[Records excerpted from a collection]
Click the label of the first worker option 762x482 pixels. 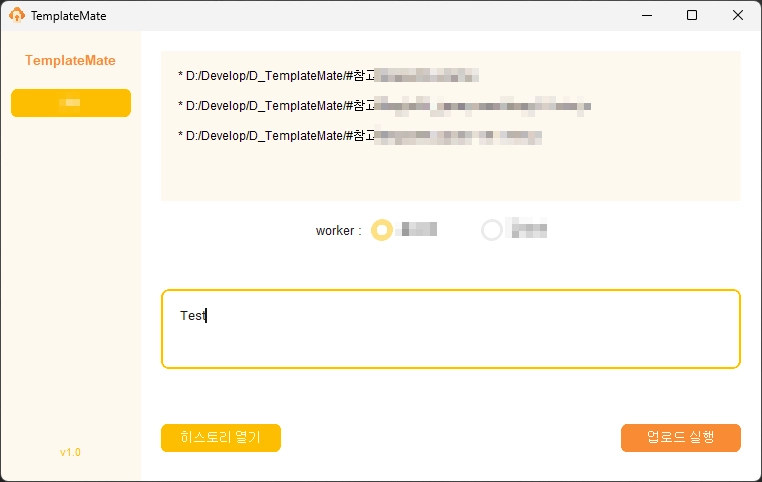point(417,230)
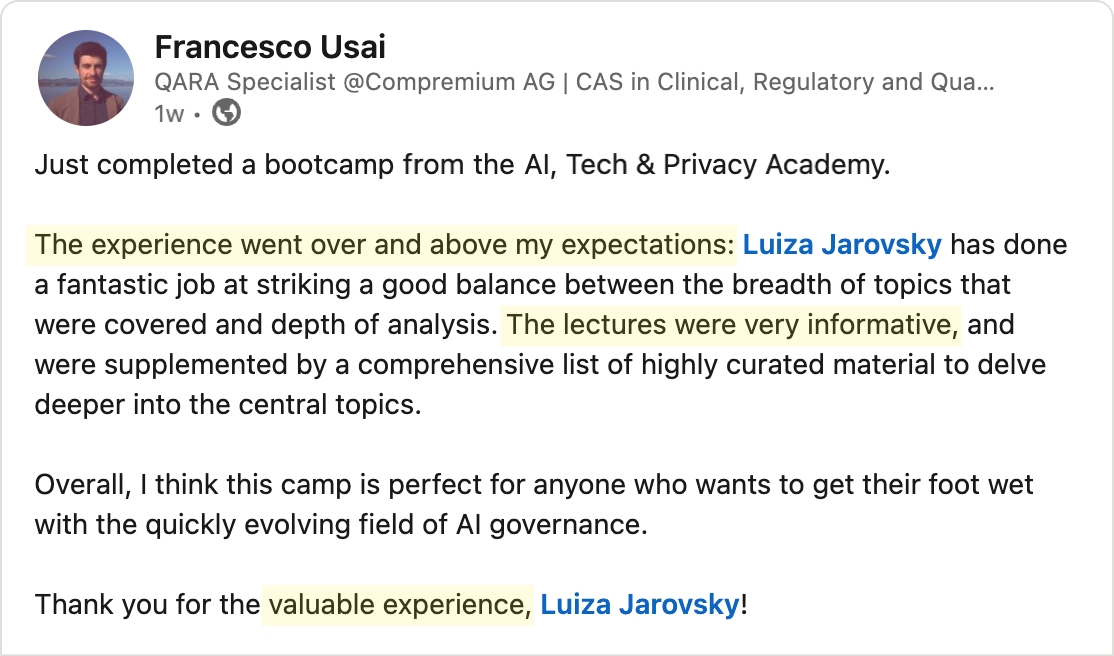Open Francesco Usai's profile photo
This screenshot has height=656, width=1114.
[x=86, y=77]
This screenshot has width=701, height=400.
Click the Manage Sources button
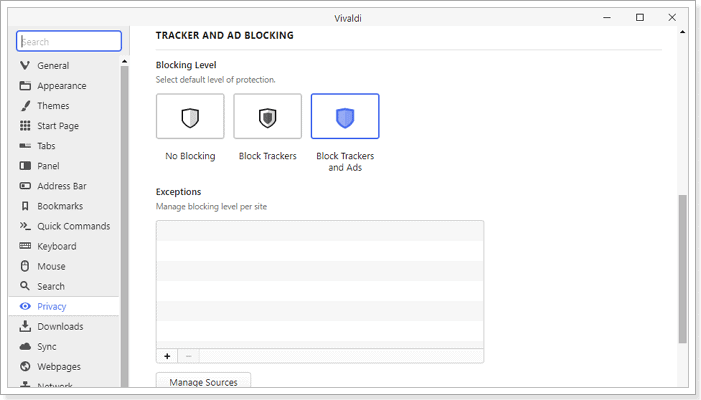pos(203,382)
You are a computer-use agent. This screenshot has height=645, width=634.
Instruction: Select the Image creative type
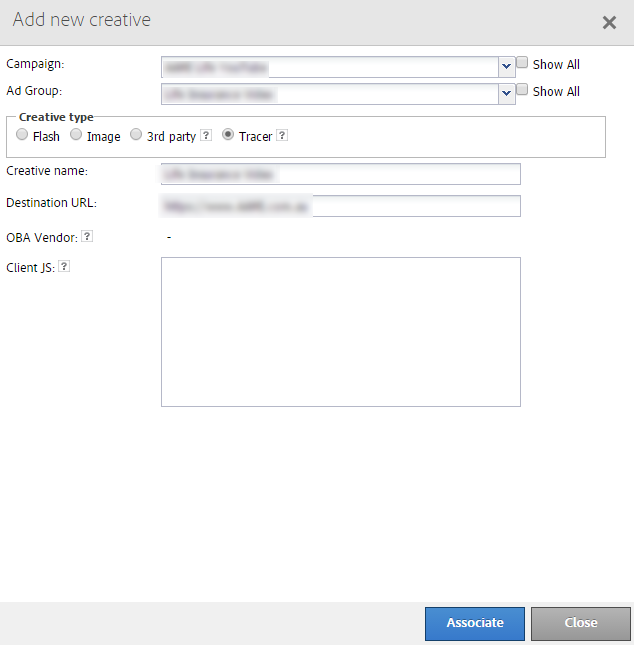(x=76, y=136)
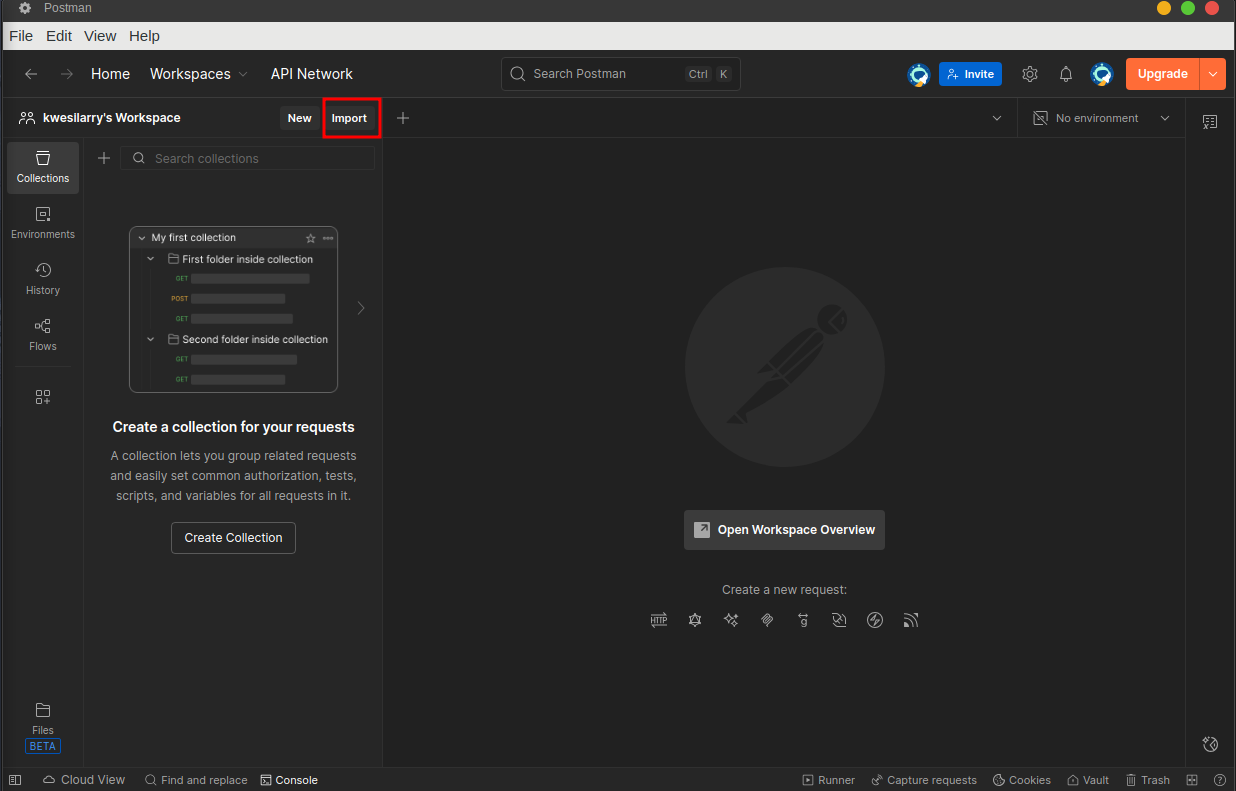Viewport: 1236px width, 791px height.
Task: Open the Collections panel in the sidebar
Action: pyautogui.click(x=42, y=167)
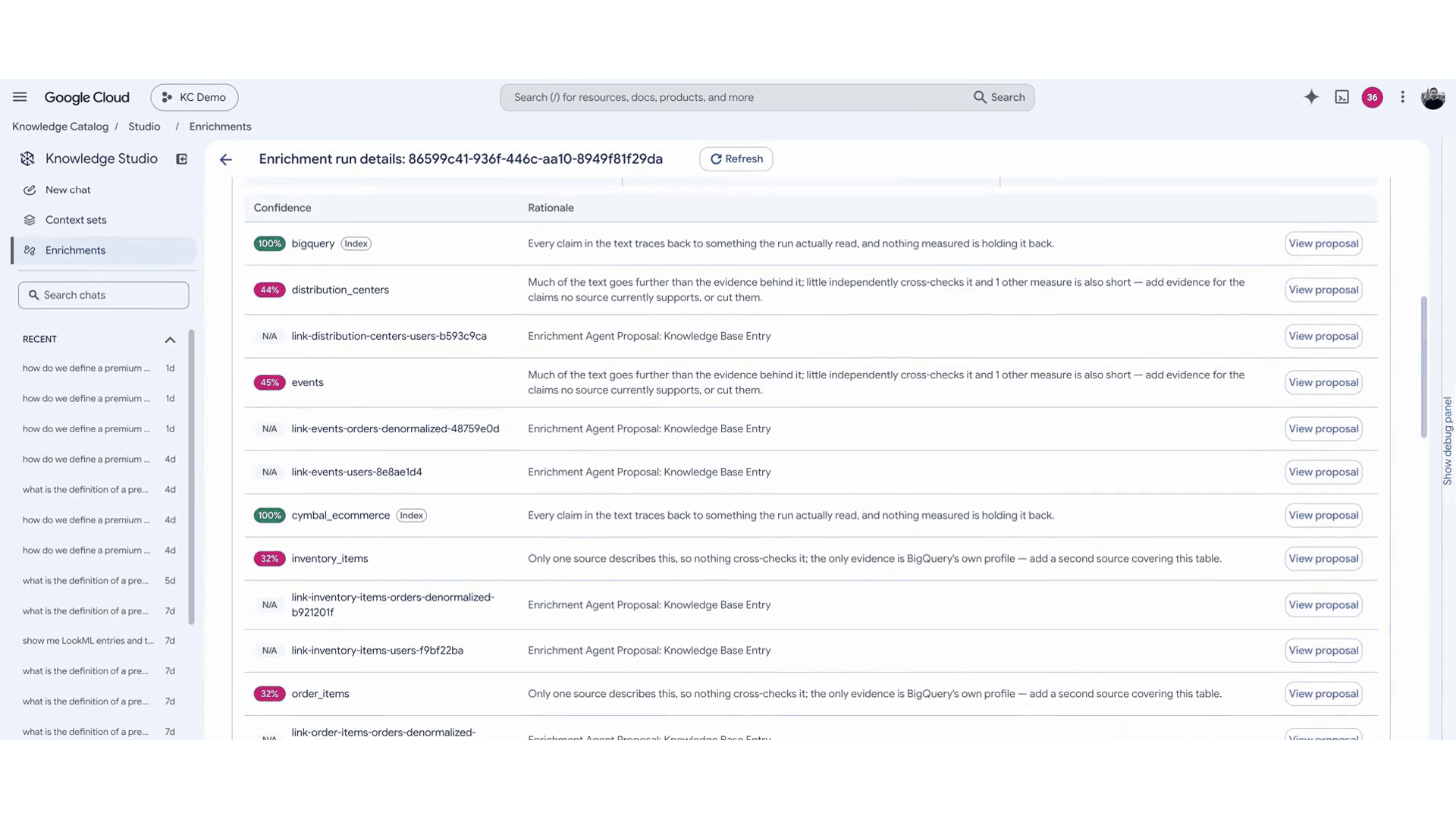Click the main page vertical scrollbar
This screenshot has width=1456, height=819.
(x=1424, y=367)
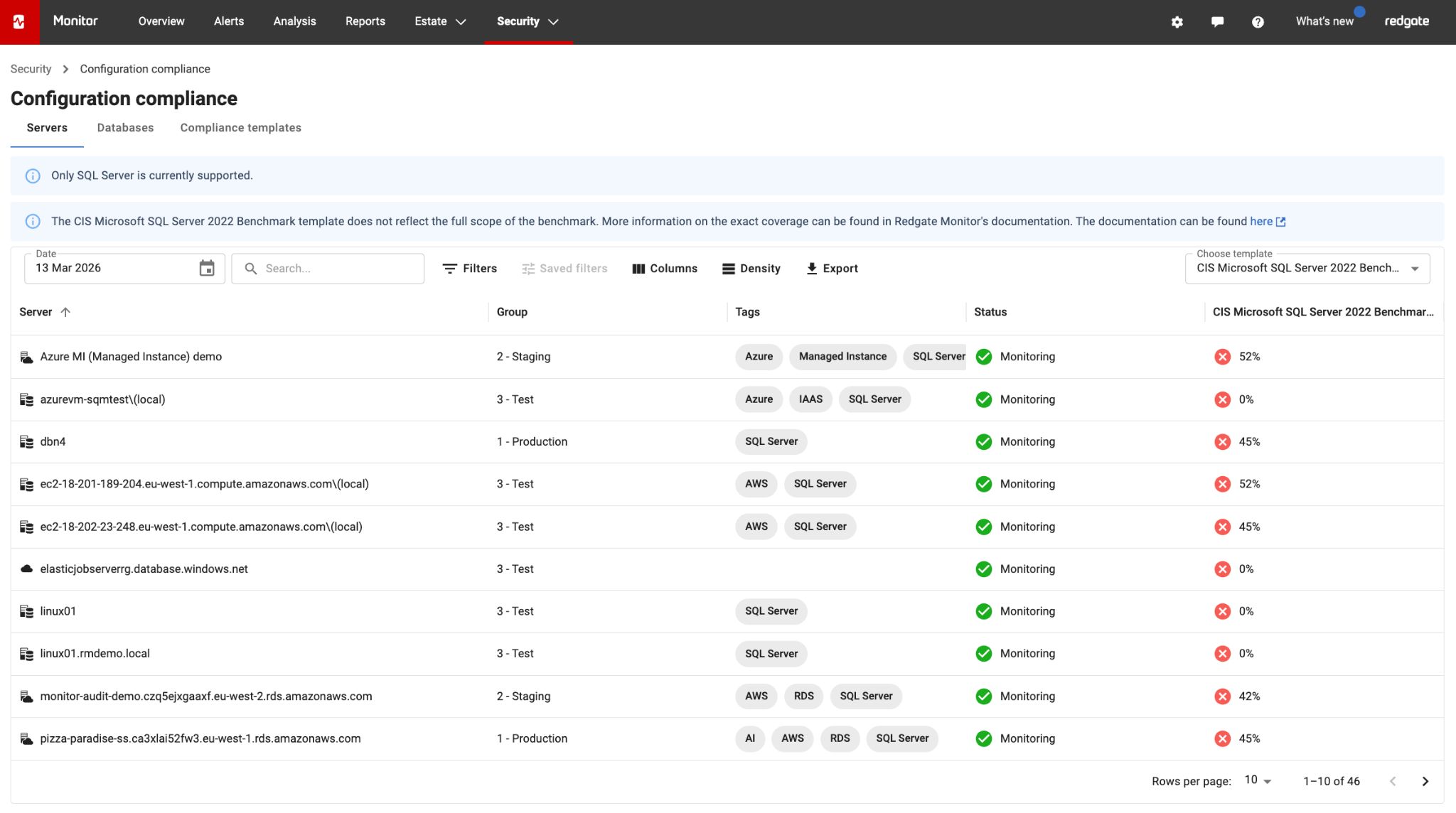This screenshot has width=1456, height=813.
Task: Open the documentation via the here link
Action: tap(1260, 221)
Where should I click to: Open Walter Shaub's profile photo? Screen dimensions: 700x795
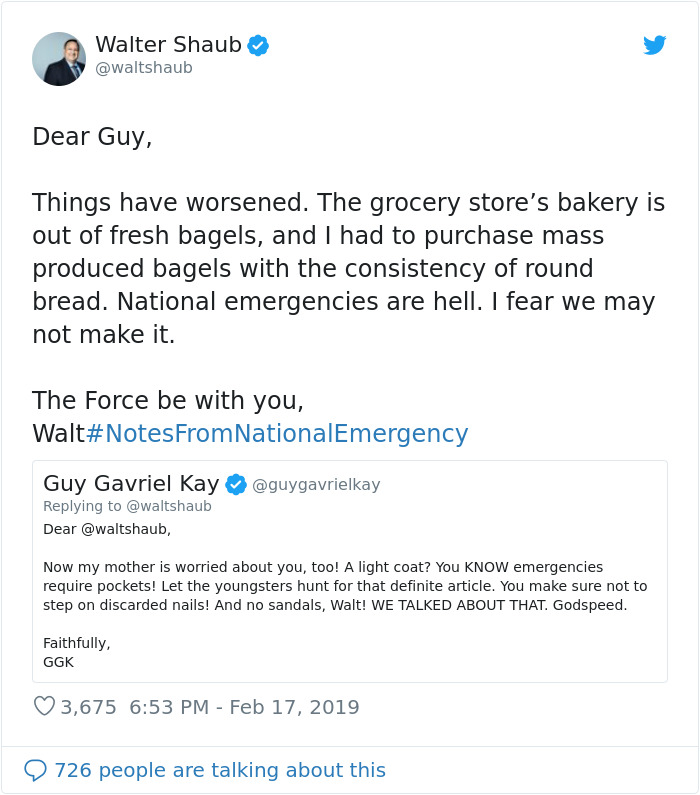click(59, 58)
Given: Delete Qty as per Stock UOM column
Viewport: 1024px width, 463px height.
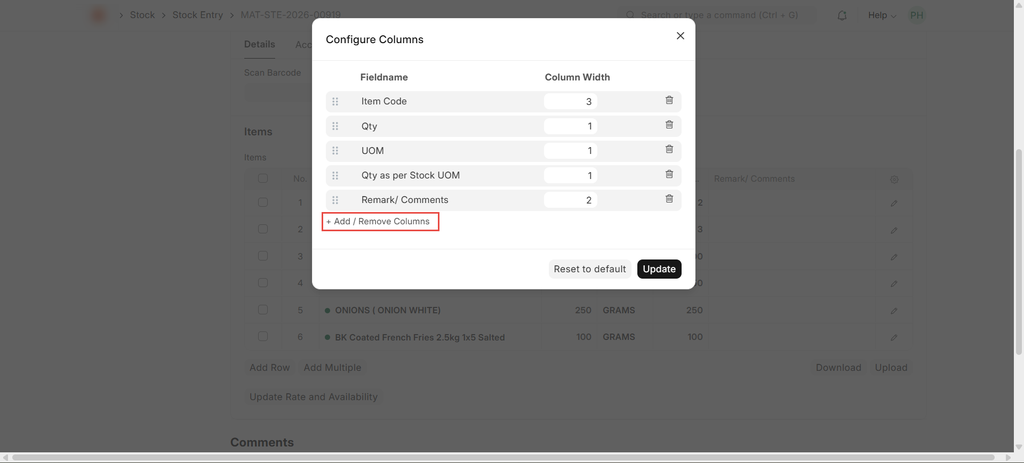Looking at the screenshot, I should click(x=669, y=175).
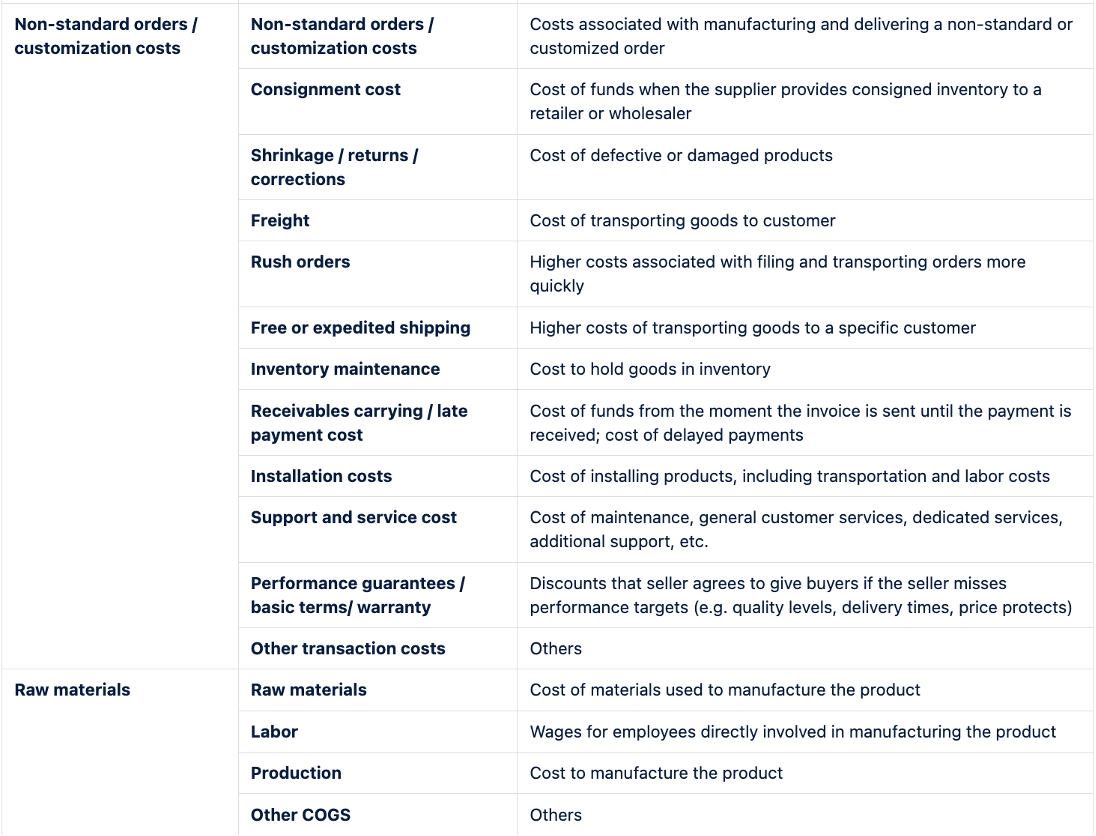This screenshot has height=836, width=1096.
Task: Click the Production row label
Action: (x=296, y=773)
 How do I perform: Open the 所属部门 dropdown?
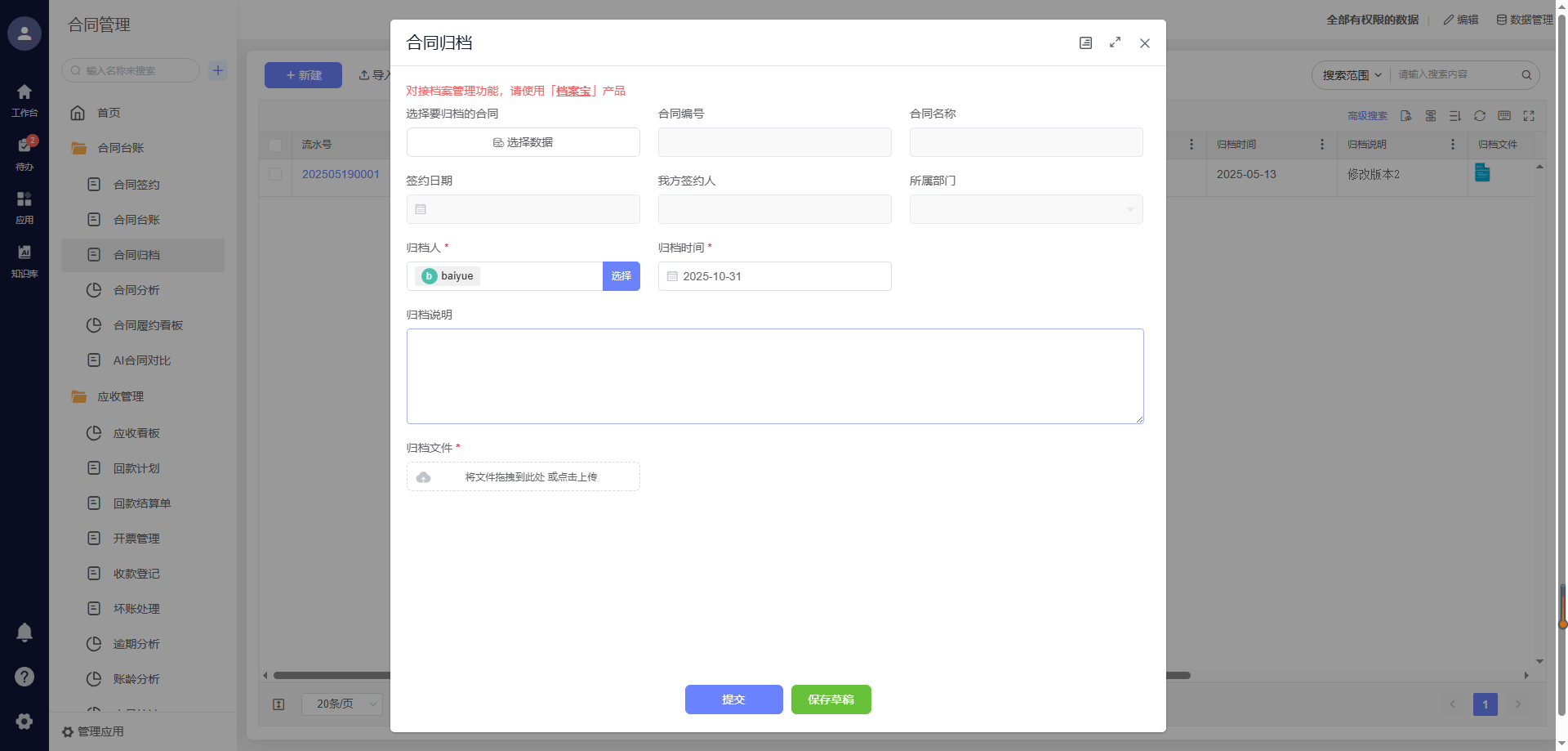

=== WORK REQUIRED ===
Reproduce the stretch of the records from the line containing "This screenshot has width=701, height=400." through the line containing "Action: tap(1260, 221)", both included, without the pictures.

=== EXPECTED OUTPUT ===
This screenshot has width=701, height=400.
Click the Manage Sources button
pos(203,382)
You are a computer-use agent. This screenshot has height=645, width=634.
Instruction: Select the Image creative type
(x=76, y=136)
Viewport: 1236px width, 791px height.
Task: Open the Collections panel in the sidebar
Action: pyautogui.click(x=42, y=167)
Click the main page vertical scrollbar
This screenshot has width=1456, height=819.
(x=1424, y=367)
This screenshot has width=1456, height=813.
Task: Open the documentation via the here link
Action: tap(1260, 221)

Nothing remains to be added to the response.